Even your resident Goth writer here – unlike Vince Noir – isn’t immune to the charms of Afro jazz band Ezra Collective. For the last four years, brilliant drummer Femi Koleoso’s outfit have rocked stages and festivals alike with their twinkly cocktail of influences. And like their fantastic debut You Can’t Steal My Joy, the positivity and beautiful playing just oozes from every corner. It’s impossible not to move to.

From the carnival vibes of opener Life Goes On, featuring cheeky and defiant vocals from Sampa The Great, to the seriously chunky Latin rhythms of Victory Dance and Siesta with Emeli Sande, the sound is even more expansive. Ife Ogunjobi’s trumpet and the tenor saxophone playing of James Mollison bring rich funky brass textures to the mix. There’s a reason that their live shows go off like a frog in a sock. It’s dynamite.

There’s a sense of euphoria as something revolutionary, of music as both panacea and force threaded throughout, especially as there are nods to artists like Marvin Gaye, Alice Coltrane and seventies era Stevie Wonder.
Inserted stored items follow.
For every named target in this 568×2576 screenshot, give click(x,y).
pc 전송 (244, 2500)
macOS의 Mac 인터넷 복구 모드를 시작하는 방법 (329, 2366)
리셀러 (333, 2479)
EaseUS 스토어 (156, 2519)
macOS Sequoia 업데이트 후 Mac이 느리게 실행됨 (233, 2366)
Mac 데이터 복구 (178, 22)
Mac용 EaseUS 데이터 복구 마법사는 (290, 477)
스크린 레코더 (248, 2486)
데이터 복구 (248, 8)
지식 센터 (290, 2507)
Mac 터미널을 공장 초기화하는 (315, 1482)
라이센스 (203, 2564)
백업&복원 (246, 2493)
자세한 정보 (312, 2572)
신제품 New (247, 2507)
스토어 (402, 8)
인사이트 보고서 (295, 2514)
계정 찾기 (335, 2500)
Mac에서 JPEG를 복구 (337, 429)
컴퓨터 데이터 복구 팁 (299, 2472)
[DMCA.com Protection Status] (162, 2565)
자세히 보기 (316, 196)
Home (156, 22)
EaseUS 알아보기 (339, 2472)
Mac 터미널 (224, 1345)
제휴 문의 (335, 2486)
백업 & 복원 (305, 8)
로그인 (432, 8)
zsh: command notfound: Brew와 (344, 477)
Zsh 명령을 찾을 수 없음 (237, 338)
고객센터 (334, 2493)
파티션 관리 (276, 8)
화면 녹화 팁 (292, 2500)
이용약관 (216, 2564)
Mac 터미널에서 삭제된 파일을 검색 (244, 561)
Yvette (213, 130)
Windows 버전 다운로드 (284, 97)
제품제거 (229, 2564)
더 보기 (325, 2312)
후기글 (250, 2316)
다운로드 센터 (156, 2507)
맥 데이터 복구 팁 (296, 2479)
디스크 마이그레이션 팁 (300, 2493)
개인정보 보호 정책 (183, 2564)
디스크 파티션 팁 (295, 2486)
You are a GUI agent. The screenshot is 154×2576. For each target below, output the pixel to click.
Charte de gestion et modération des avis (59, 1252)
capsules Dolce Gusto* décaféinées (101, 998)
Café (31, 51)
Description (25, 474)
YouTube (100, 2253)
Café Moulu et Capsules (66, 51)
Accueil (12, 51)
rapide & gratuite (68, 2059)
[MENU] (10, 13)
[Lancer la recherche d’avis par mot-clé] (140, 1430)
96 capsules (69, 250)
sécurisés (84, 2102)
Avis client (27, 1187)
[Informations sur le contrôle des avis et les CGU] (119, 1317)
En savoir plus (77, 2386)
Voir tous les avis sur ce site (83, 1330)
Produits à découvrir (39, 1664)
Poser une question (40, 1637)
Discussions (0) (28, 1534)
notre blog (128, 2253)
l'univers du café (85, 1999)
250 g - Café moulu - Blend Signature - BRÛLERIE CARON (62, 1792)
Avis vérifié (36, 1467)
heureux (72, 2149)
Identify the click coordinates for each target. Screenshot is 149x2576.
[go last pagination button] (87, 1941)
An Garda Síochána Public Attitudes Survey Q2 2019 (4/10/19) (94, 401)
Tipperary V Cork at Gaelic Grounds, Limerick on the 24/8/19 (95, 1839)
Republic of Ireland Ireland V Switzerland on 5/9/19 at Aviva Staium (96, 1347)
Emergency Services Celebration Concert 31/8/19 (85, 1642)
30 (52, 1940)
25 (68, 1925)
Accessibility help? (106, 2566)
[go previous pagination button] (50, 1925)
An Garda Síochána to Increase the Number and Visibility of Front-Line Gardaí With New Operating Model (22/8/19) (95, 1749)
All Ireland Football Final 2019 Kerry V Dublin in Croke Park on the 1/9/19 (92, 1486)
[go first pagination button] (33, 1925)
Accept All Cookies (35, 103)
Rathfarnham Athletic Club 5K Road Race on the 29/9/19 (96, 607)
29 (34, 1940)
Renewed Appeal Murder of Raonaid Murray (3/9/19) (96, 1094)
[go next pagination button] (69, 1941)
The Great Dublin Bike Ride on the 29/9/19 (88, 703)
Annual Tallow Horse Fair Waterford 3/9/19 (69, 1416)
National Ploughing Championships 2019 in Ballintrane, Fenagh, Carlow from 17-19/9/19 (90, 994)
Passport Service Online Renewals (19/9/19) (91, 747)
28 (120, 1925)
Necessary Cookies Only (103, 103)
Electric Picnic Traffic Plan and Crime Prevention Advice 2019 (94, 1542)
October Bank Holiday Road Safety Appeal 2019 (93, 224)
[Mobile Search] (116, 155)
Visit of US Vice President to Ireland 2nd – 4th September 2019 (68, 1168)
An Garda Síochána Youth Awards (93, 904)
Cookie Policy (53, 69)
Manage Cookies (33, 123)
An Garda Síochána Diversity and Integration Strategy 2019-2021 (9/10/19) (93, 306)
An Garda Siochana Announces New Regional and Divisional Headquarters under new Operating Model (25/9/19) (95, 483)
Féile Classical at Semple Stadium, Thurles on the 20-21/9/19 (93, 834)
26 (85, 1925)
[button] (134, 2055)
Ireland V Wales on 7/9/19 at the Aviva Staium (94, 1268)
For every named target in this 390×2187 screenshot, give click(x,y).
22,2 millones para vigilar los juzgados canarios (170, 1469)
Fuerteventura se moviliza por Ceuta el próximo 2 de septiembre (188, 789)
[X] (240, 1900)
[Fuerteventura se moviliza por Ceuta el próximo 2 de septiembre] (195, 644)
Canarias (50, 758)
Most explicit in that regard is the team up with rapper Kojey Radical on No Confusion, which asks for the individual to take back agency, to rise up against oppression and collective complacency.

Together even plays with dub and dancehall, referencing and paraphrasing Rylo Rodriguez’ much sampled Murder. Then, cascading pianos and Nao’s sultry vocals fuse the cosmic with the corporeal in Love In Outer Space.

Best of all is the way the songs build from soft to explosive. Songs don’t always go where they’re expected to. So in these days of unreliable Tory U-turns, the musical U-turns of Ezra Collective are something we can all get behind.